Fred Worth, Ph. D.

“I hate math!” I often hear this statement from people. Often the implication is that the person should not have to learn mathematics or cannot learn mathematics. Sometimes it is that the person sees no value because “I’m never going to use it.” Let me give a short response to these issues.

Should people learn mathematics?

Obviously, as a mathematician, I think the answer is “Yes.” But the reason may surprise you. It is not solely because of the usefulness of the subject. Let us be honest. Many of the skills one learns in algebra will never be used in real life. It is unlikely that most people will ever have the need to factor a quadratic. The most important reason for learning mathematics is that it helps develop the ability to think.

Being able to think logically is vitally important in life. If I cannot think logically then I cannot make intelligent decisions on many issues that will be of importance in my personal life. I will not be able to vote wisely. I will not be able to make good financial decisions. Parenting decisions can be hindered in many ways by poor logical-thinking skills.

I know of nothing that aids in logical thinking better than mathematics. Mathematics involves problem-solving techniques, such as breaking a large problem down into smaller parts that are more easily solved. That will help in problems with which we deal in areas that have nothing to do with mathematics.

The key ingredient in developing logical thinking is avoiding the temptation of looking at mathematics as a collection of algorithms. Yes, there are many algorithms in mathematics, and they are important; but in addition to knowing how to use them, I need to understand when to use them and why. I need to understand why they work.

What about attitude?

A lot of people are greatly hindered in mathematics because of attitude. The attitude problem can be that of teacher or student. Parents need to be careful that they do not poison their children’s attitudes toward mathematics. Otherwise they will spend much time fighting through an attitude they helped create.

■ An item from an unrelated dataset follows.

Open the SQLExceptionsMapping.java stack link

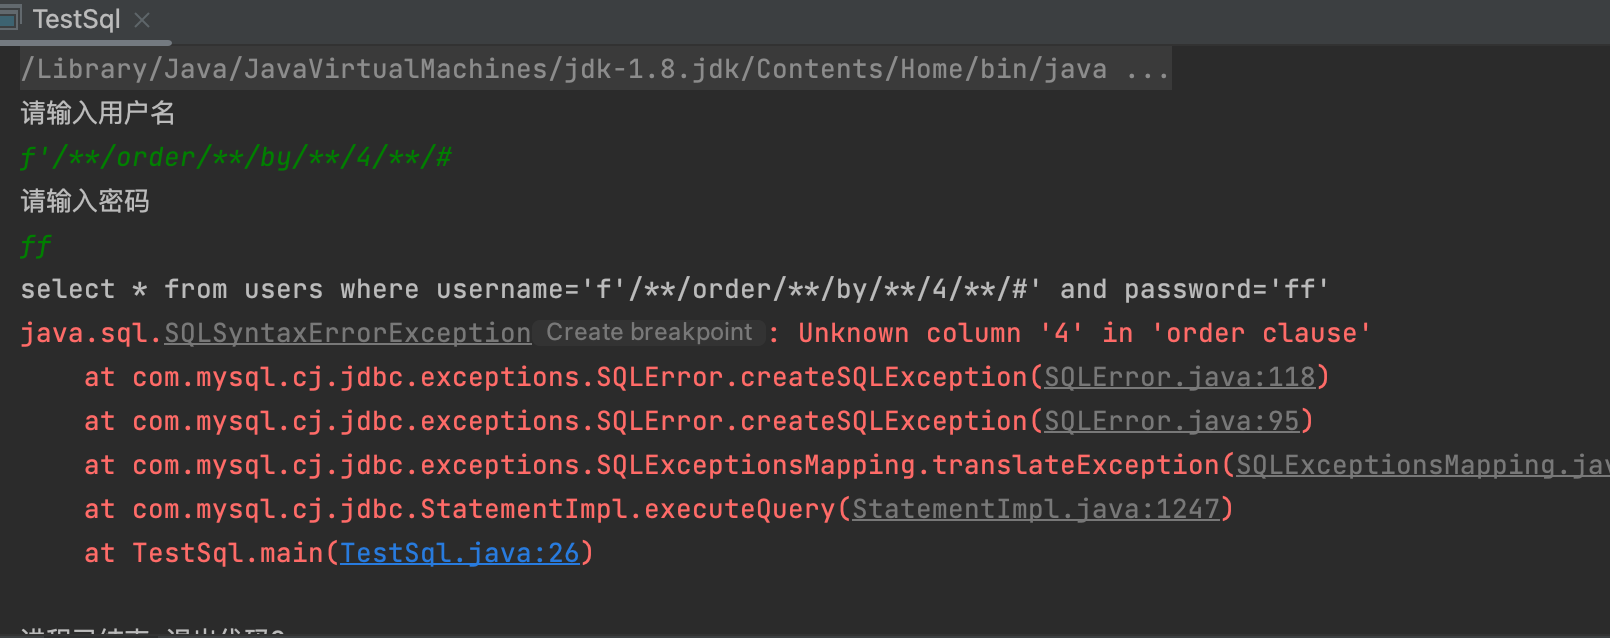tap(1420, 465)
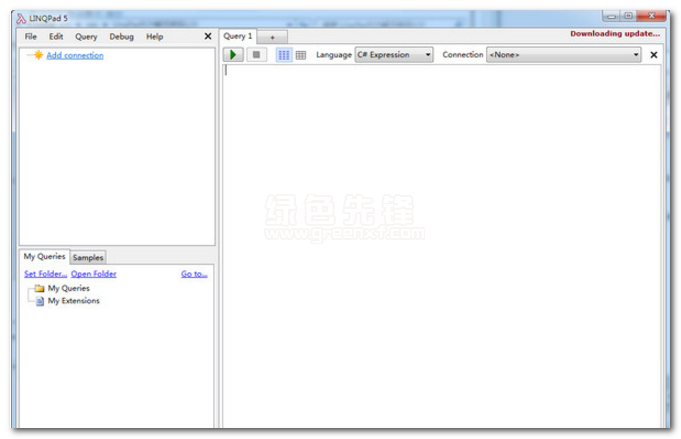Switch results to data grids view
Image resolution: width=681 pixels, height=439 pixels.
pyautogui.click(x=301, y=55)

“But what do I do if I don’t like it?” The short answer is, “Get over it.” There are many things in life that we do not like but have to do anyway. Going to the dentist is not fun, but I do it. Paying my taxes is not fun, but I do it. We need to realize the benefits we get from these activities. As mentioned above, learning how to do mathematics can help us learn how to think.

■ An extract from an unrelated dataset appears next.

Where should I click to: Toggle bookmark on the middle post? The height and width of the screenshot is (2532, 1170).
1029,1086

I am not so naïve as to think that a simple decision will make everyone love mathematics. We can, however, decide that we will have a good attitude about doing things we do not want to do. We can start looking at the value of the activity to help us get past the attitude.

“But I’m not good at it!”

Such a statement is an assessment of past experience. It should not be allowed to become a predictor of future achievement. When a child is struggling with mathematical concepts, it is easy to assume that the concepts under consideration are the problem. I would guess that in at least 90% of the cases that is not the problem. Normally, if a child begins struggling with 6th grade mathematics, the problem is probably with an incomplete understanding of 4th grade mathematics. Go back to the previous material and test for understanding—not just for correct answers, but for why things are done. Not understanding that is often the problem with later struggles.

“Will I ever use it?”

Some mathematical concepts are not likely to be used by people who do not get involved in technical fields. Some will not even likely be used by those folks. Nevertheless, there are many places where algebra, geometry, trigonometry and other mathematics can be used. However, there is one important thing to remember here. You cannot use what you do not know. If I never learn something, then I certainly cannot ever apply it.

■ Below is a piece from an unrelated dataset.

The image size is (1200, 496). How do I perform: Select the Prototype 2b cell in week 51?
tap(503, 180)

There are some obvious areas of mathematics that will indeed be used.

Suppose a recipe calls for 2-3/4 cups of jalapeños, and the recipe is designed to feed 4 people. What do you do if you want to make it for 7 people?

One of the requirements for the athlete pin in Cub Scouts is running 600 yards in 2 minutes and 45 seconds. We have an oval track that is a quarter mile, which is 440 yards. How do I choose where to have the Scouts end if I want them to run 600 yards? Suppose I make it easier by making them run one and a half laps, which would be easier to mark off. What would be an appropriate time to give them in which to run the longer distance?

Other uses for mathematics in daily life include the following:

Prices per unit at the grocery store

Discounts on merchandise

Figuring a tip at a restaurant

Figuring how much paint is needed to buy to paint my living room

These are things that all of us are reasonably likely to encounter in life. There are many others. Mathematics is important for far more than just providing me with an income, although that is obviously VERY important, at least to me and my family.

I do not use calculus very often in my daily life outside of my teaching. Trigonometry I use occasionally; geometry often, especially when I am building something; algebra quite a lot, although it is not always obvious. A lot of times, people would use those things if they knew how to do them. If they do not, they just make a guess or skip it. Often the guess is good enough. Other times they have to go out to the garage and cut another piece of wood for that project.

Can one conclude that these ideas will make everyone a mathematical genius who likes nothing better than to solve mathematical problems? Obviously not; however, I hope it will help people appreciate the usefulness of mathematics a little bit more.